[Teks Sumber]
Merdeka di Bawah Mendung IKN: Aksi Aktivis dan Warga Kaltim saat HUT RI ke-79

Balikpapan, Sekaltim.co – Di tengah gemuruh kemeriahan perayaan HUT Kemerdekaan RI ke-79 di Ibu Kota Nusantara (IKN), sebuah narasi berbeda terdengar dari jantung Kalimantan Timur. Pada Sabtu, 17 Agustus 2024, saat bendera merah putih berkibar gagah di halaman Istana Negara yang baru, sejumlah organisasi masyarakat sipil dan warga Penajam Paser Utara (PPU) memilih untuk menyuarakan keresahan mereka melalui serangkaian aksi yang kontras namun penuh makna.

Pukul 11.00 WITA, tepat ketika upacara di IKN mencapai puncaknya, Jembatan Pulau Balang yang menghubungkan Balikpapan dan IKN menjadi saksi bisu dari sebuah aksi spektakuler. Sebuah kain merah raksasa berukuran 50×15 meter terbentang di udara, menampilkan tulisan putih yang tegas: “Indonesia is not for sale, Merdeka!”

Aksi ini diorganisir oleh Greenpeace Indonesia bersama masyarakat yang terdampak pembangunan IKN, menjadi simbol perlawanan terhadap apa yang mereka anggap sebagai ancaman terhadap lingkungan dan hak-hak masyarakat adat. Mereka sama-sama menaiki perahu dengan sebuah formasi, mengikuti arus gelombang, dan merasakan angin laut yang mendera di bawah langit IKN yang mendung.

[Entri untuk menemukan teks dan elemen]
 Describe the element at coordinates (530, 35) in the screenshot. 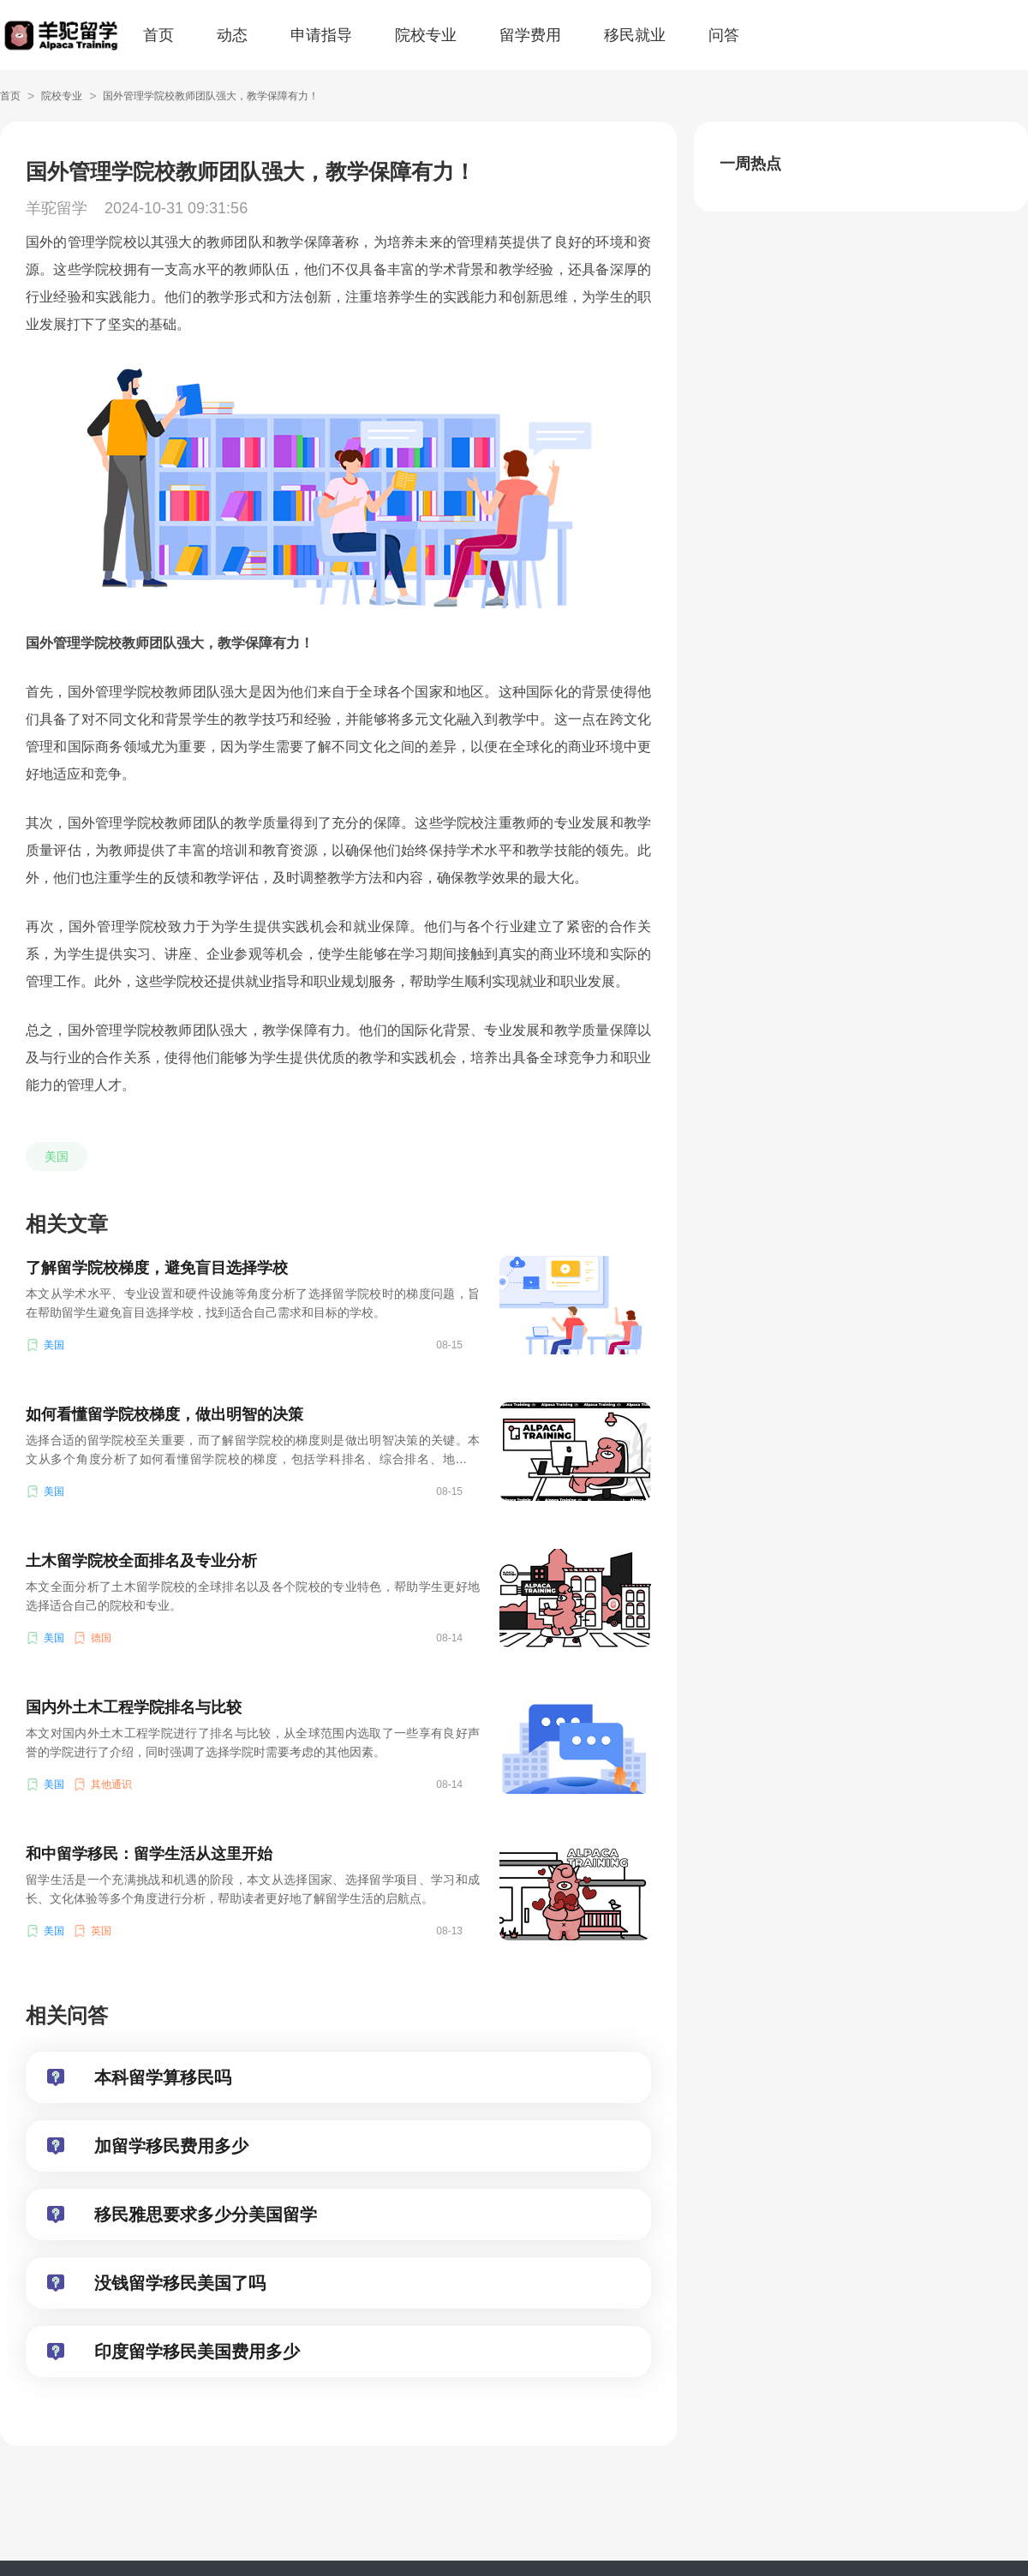

I see `留学费用` at that location.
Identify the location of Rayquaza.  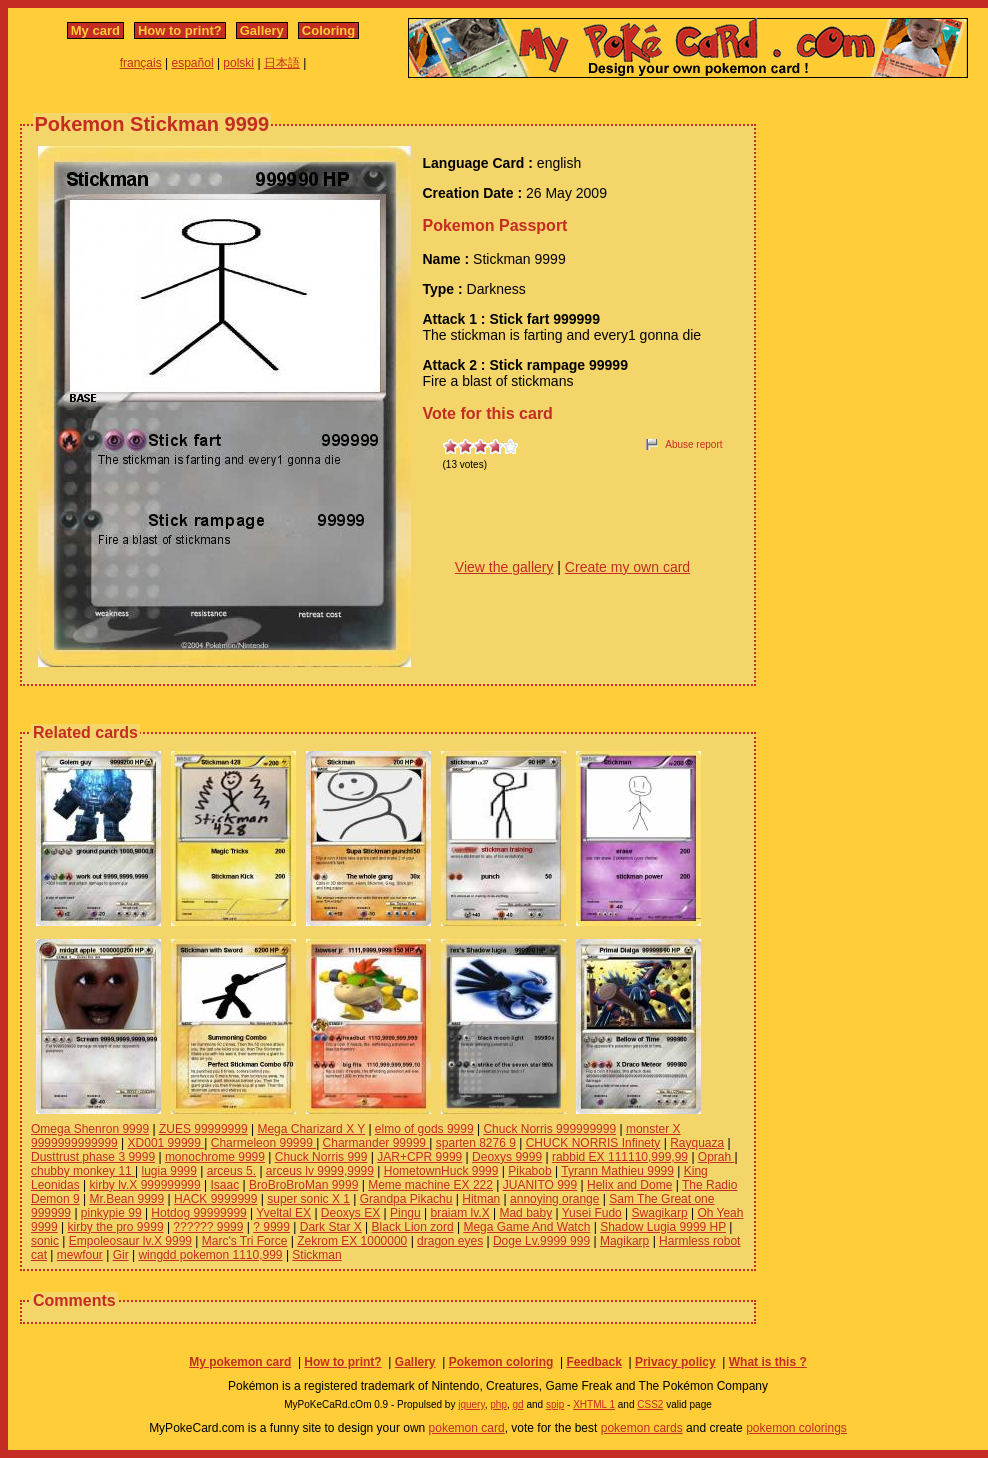
(697, 1143).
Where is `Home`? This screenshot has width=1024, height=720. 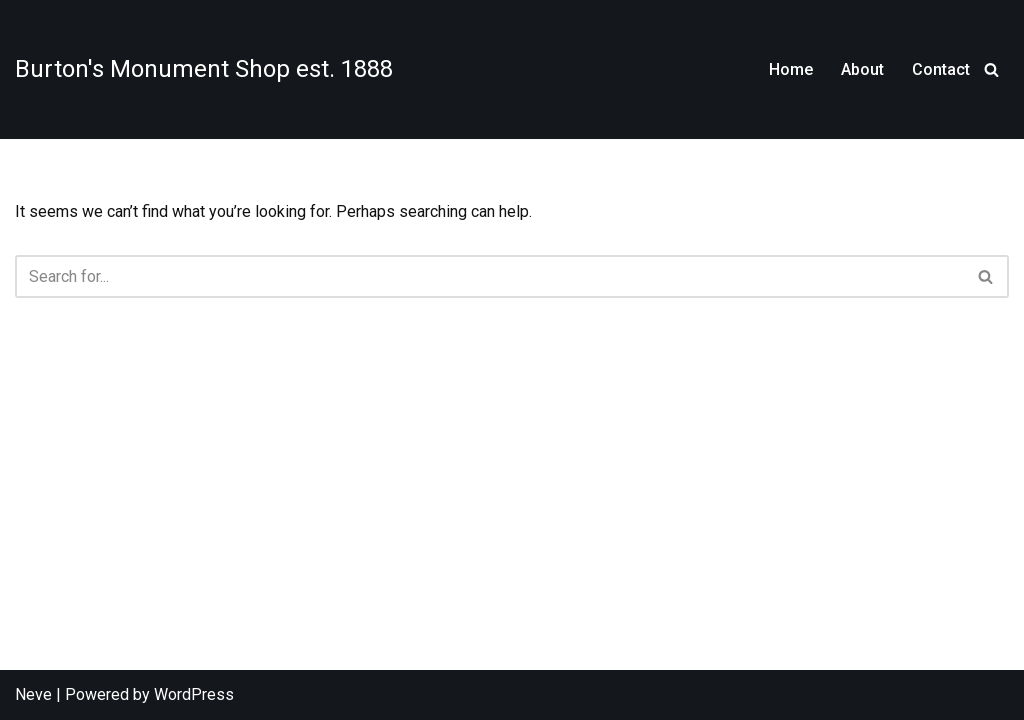 Home is located at coordinates (791, 69).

[Petunjuk Tugas]
1. Kutip tanpa perubahan bagian teks sumber yang diawali kata-kata berisi "Balikpapan, Sekaltim.co –" dan diakhiri dengan "namun penuh makna.".
2. Menurut teks sumber, aksi pembentangan kain merah di Jembatan Pulau Balang menjadi simbol apa? Jawab dalam satu sampai tiga kalimat.

[Jawaban Soal]
1.
Balikpapan, Sekaltim.co – Di tengah gemuruh kemeriahan perayaan HUT Kemerdekaan RI ke-79 di Ibu Kota Nusantara (IKN), sebuah narasi berbeda terdengar dari jantung Kalimantan Timur. Pada Sabtu, 17 Agustus 2024, saat bendera merah putih berkibar gagah di halaman Istana Negara yang baru, sejumlah organisasi masyarakat sipil dan warga Penajam Paser Utara (PPU) memilih untuk menyuarakan keresahan mereka melalui serangkaian aksi yang kontras namun penuh makna.

2. Aksi itu diorganisir Greenpeace Indonesia bersama masyarakat yang terdampak pembangunan IKN. Aksi tersebut menjadi simbol perlawanan terhadap hal yang mereka anggap sebagai ancaman bagi lingkungan dan hak-hak masyarakat adat.